The speaker noted that the centralisation of care is “not even a modern argument”, highlighting an article from as far back as 1945 in The Lancet that warned of “narrowness and monotony”, and limitations around “the cross-fertilisation of ideas” and collaborative work, as well as a focus on “the self-serving needs of the clinician—rather than the needs of patients”, in the UK National Health Service (NHS).
Challenging his opponent’s assertions that specialised centres are associated with a higher level of quality, Kingsmore said that quality of care can be broken down into the healthcare setting, its processes, and the subsequent outcomes, but pointed out the flaws in directly associating certain types of centres with certain outcomes. “Some smaller units do fantastic work, and some bigger ones—not quite so much, but it is not about the nomenclature,” he stated. “It is about the quality of care they actually deliver.” Here, he also chose to refer to the UKRR report and the fact that, in order of unit size, better outcomes were reported in terms of lower catheter use in smaller units.
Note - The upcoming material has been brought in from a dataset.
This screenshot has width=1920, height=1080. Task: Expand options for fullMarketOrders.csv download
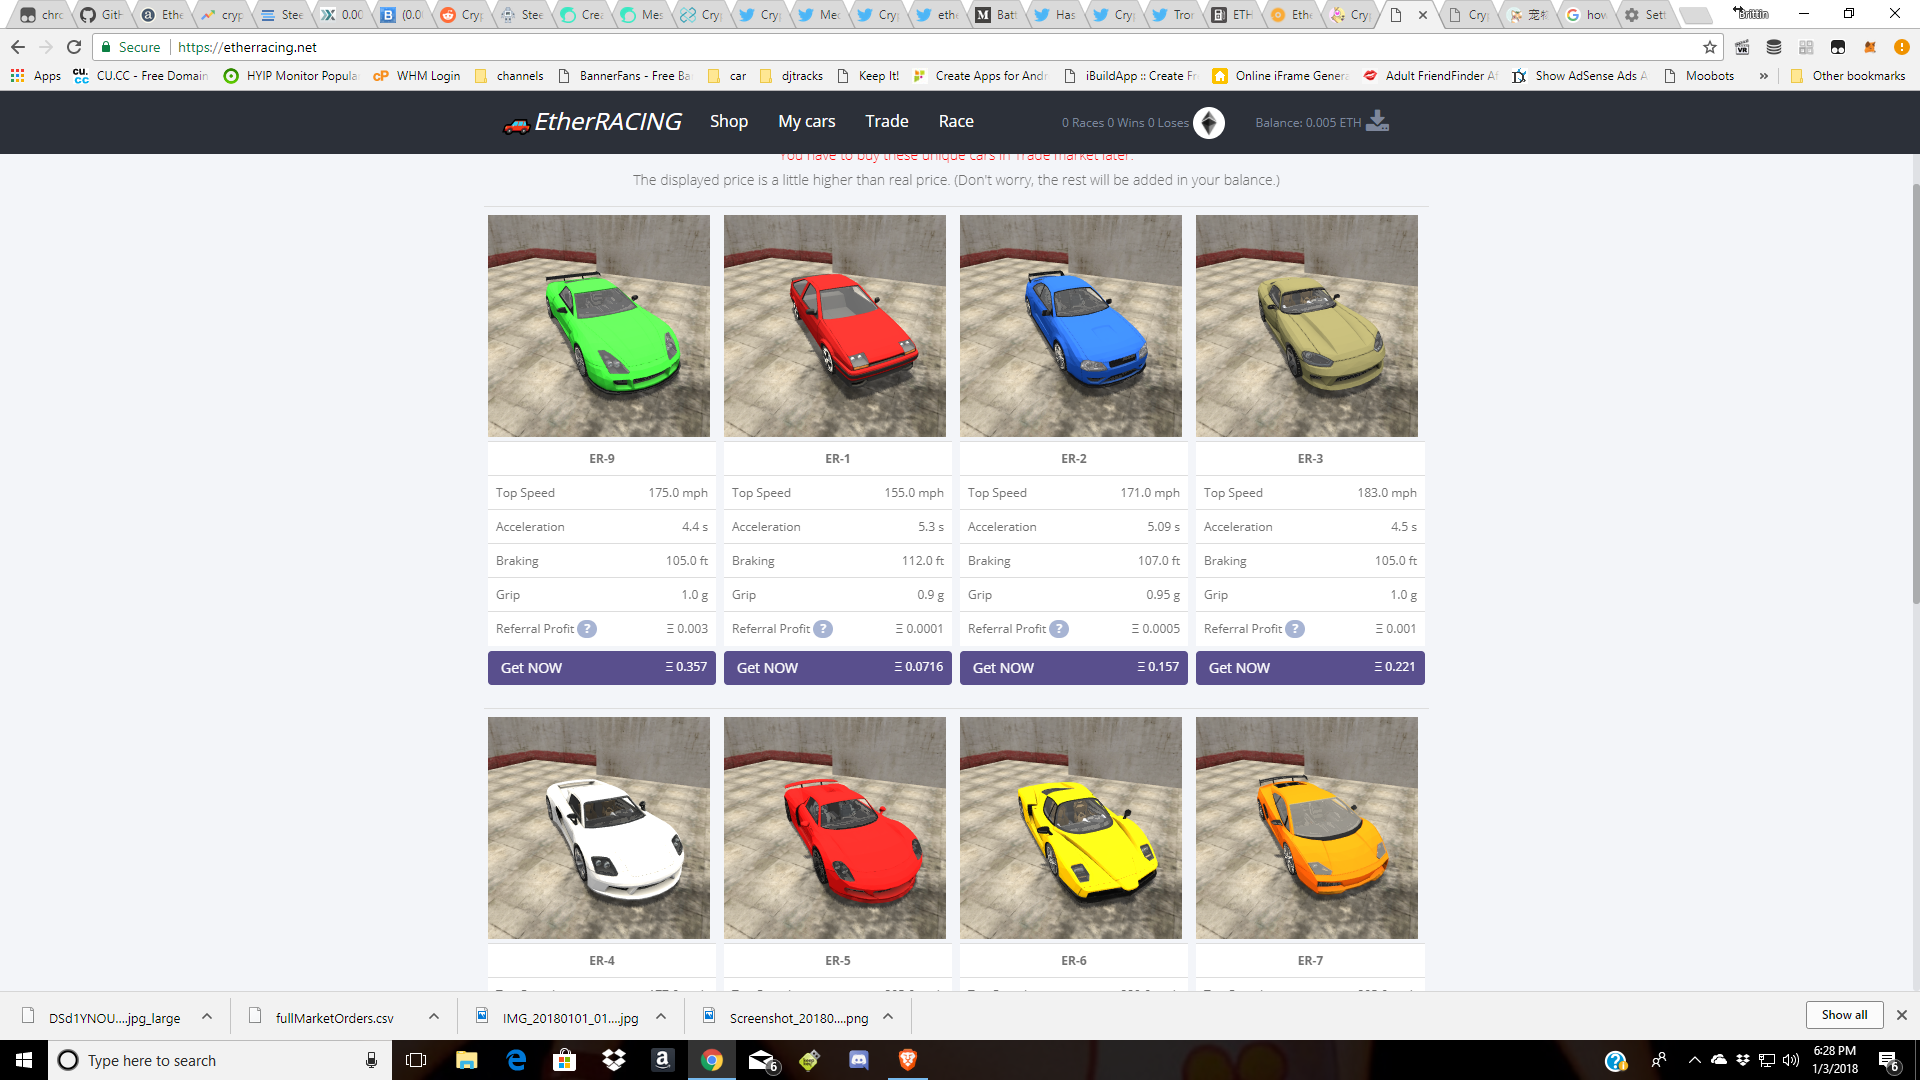434,1017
And, while he corroborated Mathavakkannan’s views on the importance of a multidisciplinary team, and the role of collaborative working, Kingsmore also reported the difficulties of achieving these ideals despite working in a large centre with all the facets required.
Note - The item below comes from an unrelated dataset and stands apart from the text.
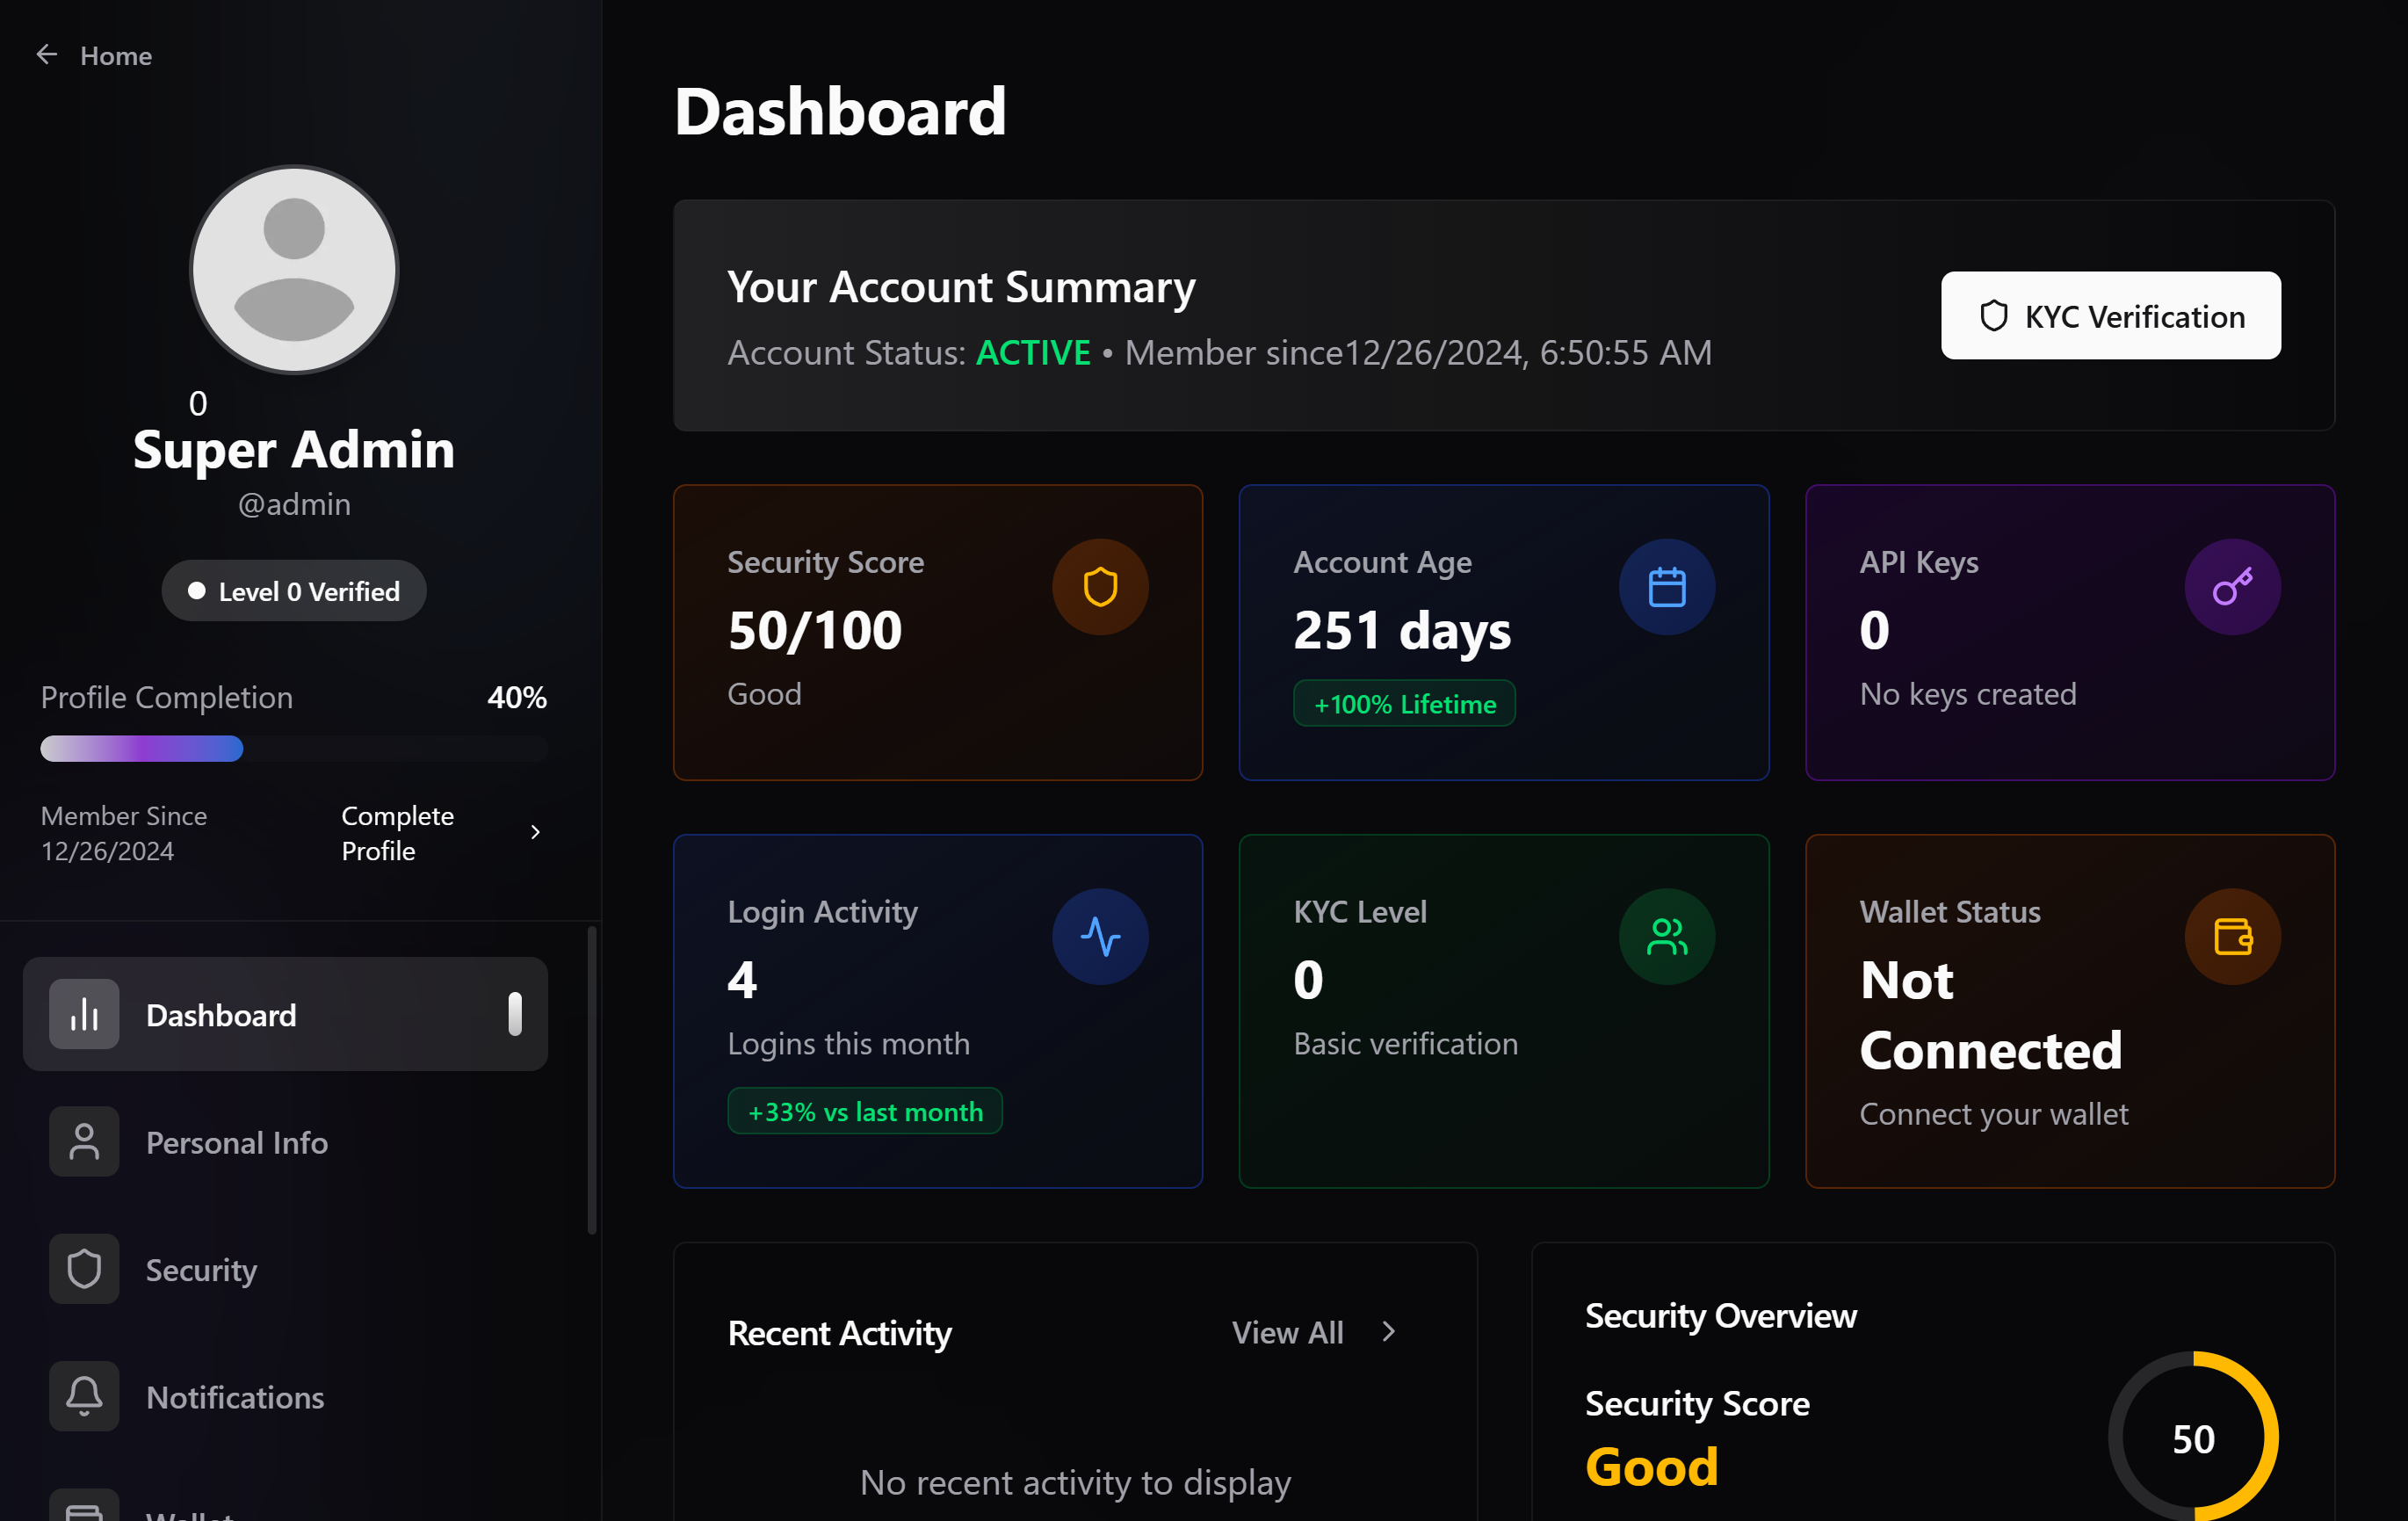Click the wallet icon on Wallet Status card

click(2233, 936)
Finally, and thirdly, he noted that the concept of centralisation is “absolutely meaningless”, as vascular access care is already centralised, and improved organisation of existing systems—i.e. through a multidisciplinary team-based approach—is more likely to be successful in providing more comprehensive services and overcoming issues like resource constraints at high-volume centres. “[Centralisation] is impractical, it is not logical, and it may even lead to poorer outcomes,” he concluded.
In a brief discussion following the debate, both speakers agreed that it is not necessarily the size of a given vascular access centre that matters, but rather the right level of investment and collaboration to provide a good-quality service. A straw poll of the VASBI audience, conducted by session moderator Peter Thomson (Queen Elizabeth University Hospital, Glasgow, UK), revealed a near-50/50 split in support for specialised and high-volume vascular access centres, leaving the issue open to further discussions.